De esta forma, el plan quinquenal proclama las intenciones de proseguir con el aperturismo económico y aumentar las transacciones internacionales al calor de iniciativas como la de la nueva ruta de la seda, el colosal plan de infraestructuras para mejorar la conexión china con el resto del mundo. Entre los objetivos, también entró una reducción de emisiones de gases de efecto invernadero para 2035, con lo que cabe esperar enormes inversiones en este campo.

Pluma y espada

Pese a su poderío militar, Pekín parece haberse decantado por la pluma. A mediados de noviembre 15 países firmaron la creación de la Asociación Económica Integral Regional (RCEP), el mayor tratado de libre comercio del mundo, con China a la cabeza y con aliados tradicionales de Estados Unidos entre los suscribientes. El pacto supone eliminar trabas en un tercio de la economía global y un mercado de unos 2.300 millones de personas.

Por otro lado, la Unión Europea y Pekín han acercado posiciones con el nuevo Acuerdo Global de Inversión, que permitirá a las empresas europeas acceder con mayor facilidad a este mercado. Bruselas no ha dudado en firmar un pacto con un país al que en 2019 catalogó como “rival sistémico que promueve modelos alternativos de gobernanza”. El acceso a un mercado de 1.400 millones de personas hace extraños compañeros de viaje. 

América Latina, objetivo de inversión

La firma internacional experta en derecho Baker McKenzie elabora todos los años un informe sobre las inversiones chinas a lo largo y ancho del globo. A falta de unos pocos días para la publicación de su edición de 2020, el último disponible repasa los flujos inversores correspondientes a 2019.

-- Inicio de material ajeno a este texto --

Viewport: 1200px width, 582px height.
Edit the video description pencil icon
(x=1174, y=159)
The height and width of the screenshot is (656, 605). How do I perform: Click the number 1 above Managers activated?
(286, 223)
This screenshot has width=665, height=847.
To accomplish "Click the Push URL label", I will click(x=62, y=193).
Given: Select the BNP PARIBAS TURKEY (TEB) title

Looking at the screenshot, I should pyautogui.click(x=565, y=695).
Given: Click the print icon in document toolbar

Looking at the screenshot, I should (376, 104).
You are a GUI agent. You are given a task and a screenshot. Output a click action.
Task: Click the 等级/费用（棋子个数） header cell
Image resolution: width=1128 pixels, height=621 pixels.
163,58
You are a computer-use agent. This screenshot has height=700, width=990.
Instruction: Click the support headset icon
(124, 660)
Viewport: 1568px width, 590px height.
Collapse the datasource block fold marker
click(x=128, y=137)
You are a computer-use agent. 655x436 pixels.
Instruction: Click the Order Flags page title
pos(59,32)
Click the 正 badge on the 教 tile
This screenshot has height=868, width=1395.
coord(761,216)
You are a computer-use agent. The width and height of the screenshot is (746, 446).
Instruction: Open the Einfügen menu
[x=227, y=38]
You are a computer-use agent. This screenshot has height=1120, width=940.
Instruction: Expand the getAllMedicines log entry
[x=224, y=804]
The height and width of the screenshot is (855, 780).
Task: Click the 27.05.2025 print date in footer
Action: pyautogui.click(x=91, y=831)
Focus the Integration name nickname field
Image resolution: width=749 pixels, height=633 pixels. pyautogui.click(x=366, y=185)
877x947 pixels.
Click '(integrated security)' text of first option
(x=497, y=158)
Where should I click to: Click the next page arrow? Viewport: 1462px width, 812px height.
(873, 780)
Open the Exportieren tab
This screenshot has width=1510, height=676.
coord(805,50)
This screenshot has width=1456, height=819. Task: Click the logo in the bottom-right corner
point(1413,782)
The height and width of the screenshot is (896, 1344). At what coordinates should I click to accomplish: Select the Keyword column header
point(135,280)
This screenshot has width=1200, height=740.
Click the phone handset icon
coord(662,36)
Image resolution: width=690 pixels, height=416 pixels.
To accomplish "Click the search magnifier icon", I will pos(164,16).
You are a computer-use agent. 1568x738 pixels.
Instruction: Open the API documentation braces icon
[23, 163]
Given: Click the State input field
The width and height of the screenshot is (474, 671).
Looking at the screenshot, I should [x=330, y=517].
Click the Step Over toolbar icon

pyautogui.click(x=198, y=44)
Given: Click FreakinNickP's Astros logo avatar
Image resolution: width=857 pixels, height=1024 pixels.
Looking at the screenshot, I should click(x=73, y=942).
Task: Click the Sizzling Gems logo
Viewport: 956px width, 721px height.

Por aquel entonces, el flujo inversor cayó con fuerza en todas las regiones con una excepción: América Latina. Países como España sufrieron descensos del 95% en términos interanuales. “A nivel mundial, las fusiones y adquisiciones chinas anunciadas en 2019 totalizaron 57.000 millones de dólares, un 29% menos que los 80.000 millones de 2018, mostrando el nivel más bajo en seis años. Con la excepción de América Latina, todas las regiones del mundo experimentaron una relevante disminución de la actividad inversora china en 2019 en comparación con 2018. La inversión china en Europa descendió en un 40% y en Norteamérica un 27%”, reza el documento.